The play introduced the word robot, which displaced older words such as "automaton" or "android" in languages around the world. In an article in Lidové noviny, Karel Čapek named his brother Josef as the true inventor of the word.[14][15] In Czech, robota means forced labour of the kind that serfs had to perform on their masters' lands and is derived from rab, meaning "slave".[16]

The name Rossum is an allusion to the Czech word rozum, meaning "reason", "wisdom", "intellect" or "common sense".[10] It has been suggested that the allusion might be preserved by translating "Rossum" as "Reason" but only the Majer/Porter version translates the word as "Reason".[17]

The work was published in Prague by Aventinum in 1920, after being postponed, and, premiered at the city's National Theatre on 25 January 1921, although an amateur group had by then already presented a production.[notes 1]

R.U.R. was translated from Czech into English by Paul Selver and adapted for the stage in English by Nigel Playfair in 1923. Selver's translation abridged the play and eliminated a character, a robot named "Damon".[18] In April 1923 Basil Dean produced R.U.R. for the Reandean Company at St Martin's Theatre, London.[19]

The American première was at the Garrick Theatre in New York City in October 1922, where it ran for 184 performances, a production in which Spencer Tracy and Pat O'Brien played robots in their Broadway debuts.[20]

It also played in Chicago and Los Angeles during 1923.[21] In the late 1930s, the play was staged in the U.S. by the Federal Theatre Project's Marionette Theatre in New York.

In 1989, a new, unabridged translation by Claudia Novack-Jones restored the elements of the play eliminated by Selver.[18][22] Another unabridged translation was produced by Peter Majer and Cathy Porter for Methuen Drama in 1999.[17]

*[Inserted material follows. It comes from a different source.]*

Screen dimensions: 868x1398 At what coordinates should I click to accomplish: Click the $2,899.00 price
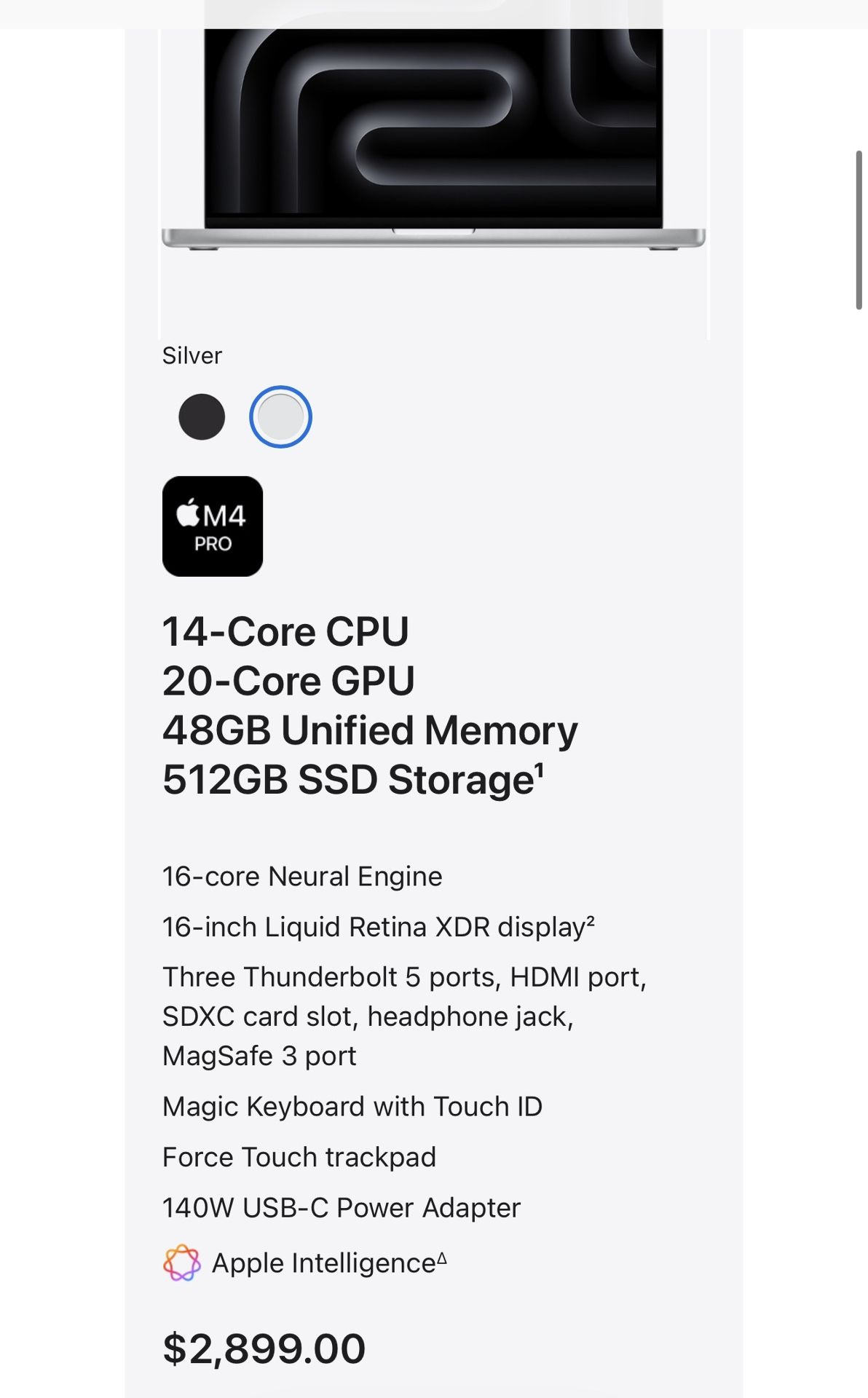[264, 1348]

Reviewing the New York production of R.U.R., The Forum magazine described the play as "thought-provoking" and "a highly original thriller".[23] John Clute has lauded R.U.R. as "a play of exorbitant wit and almost demonic energy" and lists the play as one of the "classic titles" of inter-war science fiction.[24] Luciano Floridi has described the play thus: "Philosophically rich and controversial, R.U.R. was unanimously acknowledged as a masterpiece from its first appearance, and has become a classic of technologically dystopian literature."[25] Jarka M. Burien called R.U.R. a "theatrically effective, prototypal sci-fi melodrama".[9]

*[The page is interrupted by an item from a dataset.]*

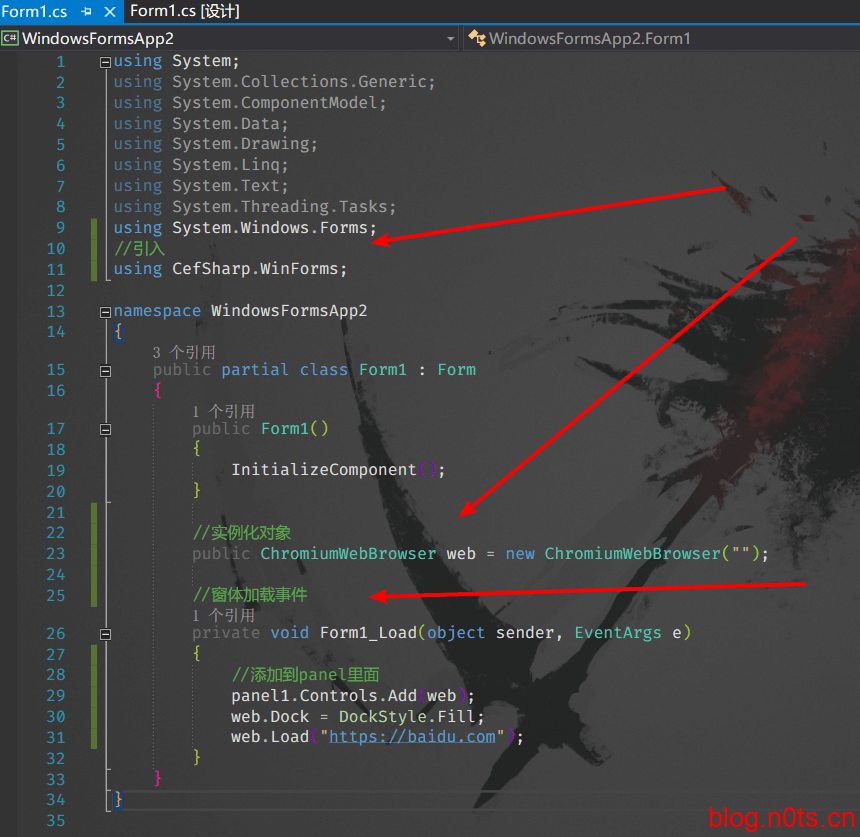Open the WindowsFormsApp2 project dropdown
Image resolution: width=860 pixels, height=837 pixels.
tap(450, 39)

On the other hand, Isaac Asimov, author of the Robot series of books and creator of the Three Laws of Robotics, stated: "Capek's play is, in my own opinion, a terribly bad one, but it is immortal for that one word. It contributed the word 'robot' not only to English but, through English, to all the languages in which science fiction is now written."[4] In fact, Asimov's "Laws of Robotics" are specifically and explicitly designed to prevent the kind of situation depicted in R.U.R. – since Asimov's Robots are created with a built-in total inhibition against harming human beings or disobeying them.